On April 18, 2024 I woke up at 4:45 to take Abby, our oldest Tsi Tzu. outside to relieve herself. Unfortunately upon coming inside she began to vomit and eventually my wife and I were up together cleaning up dog vomit. Yesterday, I was helping my mother prepare some online orders for a few birthday presents in the family, it took all the time we had till she had an appointment to run off and see my brother in the Behavioral Medicine Clinic. Earlier that day I visited my godfather who seemed to be in very poor health, although we did not really visit because he remained asleep while I was there. Our evening together included a pleasant interlude at a local art gallery and museum exhibiting young artists including the daughter of one of her coworkers. We followed the visit to the gallery with participating in a rosary at church for three children having open heart surgeries in the coming days. My life today is one in which I am very aware of suffering and in which I expect there to be many troubles around me which I cannot easily address. But in 1978 in Cuernavaca, our family were hoping to start a new phase as Spanish speaking missionaries in Mexico. We had a kind of optimism. Part of it came from the climate and the place we were in at the time. Weather still affects my mood I suppose.

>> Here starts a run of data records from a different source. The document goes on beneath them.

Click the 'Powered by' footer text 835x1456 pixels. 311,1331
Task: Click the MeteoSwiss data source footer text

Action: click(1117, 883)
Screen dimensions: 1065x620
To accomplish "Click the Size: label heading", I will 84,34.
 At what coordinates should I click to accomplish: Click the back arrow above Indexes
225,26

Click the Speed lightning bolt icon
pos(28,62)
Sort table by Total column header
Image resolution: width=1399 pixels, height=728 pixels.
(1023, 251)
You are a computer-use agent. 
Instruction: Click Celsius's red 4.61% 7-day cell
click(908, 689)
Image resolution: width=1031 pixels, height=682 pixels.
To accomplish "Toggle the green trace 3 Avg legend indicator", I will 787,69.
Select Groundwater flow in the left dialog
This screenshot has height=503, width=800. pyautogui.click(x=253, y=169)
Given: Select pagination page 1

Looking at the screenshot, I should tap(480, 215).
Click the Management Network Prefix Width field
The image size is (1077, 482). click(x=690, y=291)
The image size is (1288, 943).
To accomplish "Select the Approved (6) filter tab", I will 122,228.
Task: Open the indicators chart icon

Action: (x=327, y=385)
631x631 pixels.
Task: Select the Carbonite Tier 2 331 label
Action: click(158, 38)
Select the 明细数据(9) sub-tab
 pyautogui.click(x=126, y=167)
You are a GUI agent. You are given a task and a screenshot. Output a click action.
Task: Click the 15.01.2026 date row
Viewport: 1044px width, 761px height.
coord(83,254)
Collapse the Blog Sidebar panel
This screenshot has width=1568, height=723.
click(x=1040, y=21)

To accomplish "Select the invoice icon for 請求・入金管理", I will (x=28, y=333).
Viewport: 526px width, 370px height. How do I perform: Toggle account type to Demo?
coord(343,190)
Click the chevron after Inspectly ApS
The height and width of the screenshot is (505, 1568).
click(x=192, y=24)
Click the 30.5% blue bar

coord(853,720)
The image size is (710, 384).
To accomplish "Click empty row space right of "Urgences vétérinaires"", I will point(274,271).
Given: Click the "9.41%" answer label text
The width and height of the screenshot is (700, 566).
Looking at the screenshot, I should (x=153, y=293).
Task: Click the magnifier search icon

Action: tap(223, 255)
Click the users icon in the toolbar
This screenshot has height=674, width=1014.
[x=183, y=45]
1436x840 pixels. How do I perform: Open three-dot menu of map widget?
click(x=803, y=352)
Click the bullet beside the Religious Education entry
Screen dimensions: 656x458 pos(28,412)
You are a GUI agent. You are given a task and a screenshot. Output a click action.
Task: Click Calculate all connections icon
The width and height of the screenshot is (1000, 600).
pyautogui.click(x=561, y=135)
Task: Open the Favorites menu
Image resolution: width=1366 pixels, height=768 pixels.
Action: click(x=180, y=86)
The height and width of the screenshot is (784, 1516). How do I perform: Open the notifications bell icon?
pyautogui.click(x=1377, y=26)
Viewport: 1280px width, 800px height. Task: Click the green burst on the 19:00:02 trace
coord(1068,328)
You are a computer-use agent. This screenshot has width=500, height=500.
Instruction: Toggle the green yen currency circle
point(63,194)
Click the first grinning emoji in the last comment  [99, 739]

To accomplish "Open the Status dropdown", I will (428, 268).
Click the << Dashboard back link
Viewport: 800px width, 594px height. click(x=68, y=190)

The springtime weather is pleasant here (and we know in south Louisiana that for many of us Summer will be much harsher) the weather in January 1977 in Cuernavaca was pleasant as well. The Soviet Union had not nearly fallen in those days and Leonid Illich Brezhnev was the General Secretary of the Communist Party and the extremely powerful executive of the USSR and Alexei Kosygin was the premier of the Soviet Union. There had been a time when the offices were fused but separating them had not greatly liberalized power relations. There was a Ukrainian- American at IDEAL studying with us who was very eager to oppose the Soviet backed communist machinations in Latin America. But he made it clear that he did not believe anti-communism was his primary motivation. He was anti-Russian every bit as much as Anti-communist. His family had a Ukrainian RIte Catholic branch and a Ukrainian Orthodox Branchand according to him, both sides had been persecuted horribly by Russian backed political figures and thugs and the Russian Orthodox Church. I was rather an admirer of Russian art and culture. It was not easy to hear what he said then. But today it seems more meaningful.
On April 17, 2024 my brother with Prader-Wili Syndrome was admitted to a Behavioral Medicine Clinic. I feel sad about that and I remember the year and half during the COVID-19 pandemic health and labor crisis when I worked as his caregiver. It made a lot of difference to me, to see him as a member of a health club with a pool. Itmeant something to me to see him going to museums, visiting parks and historical sites and doing things like art class. But this is a different time. Of course on Holy Thursday he did have his feet washed at church and that was very cool. I look at his life and mine and I think of all that is changeable over the course of my life.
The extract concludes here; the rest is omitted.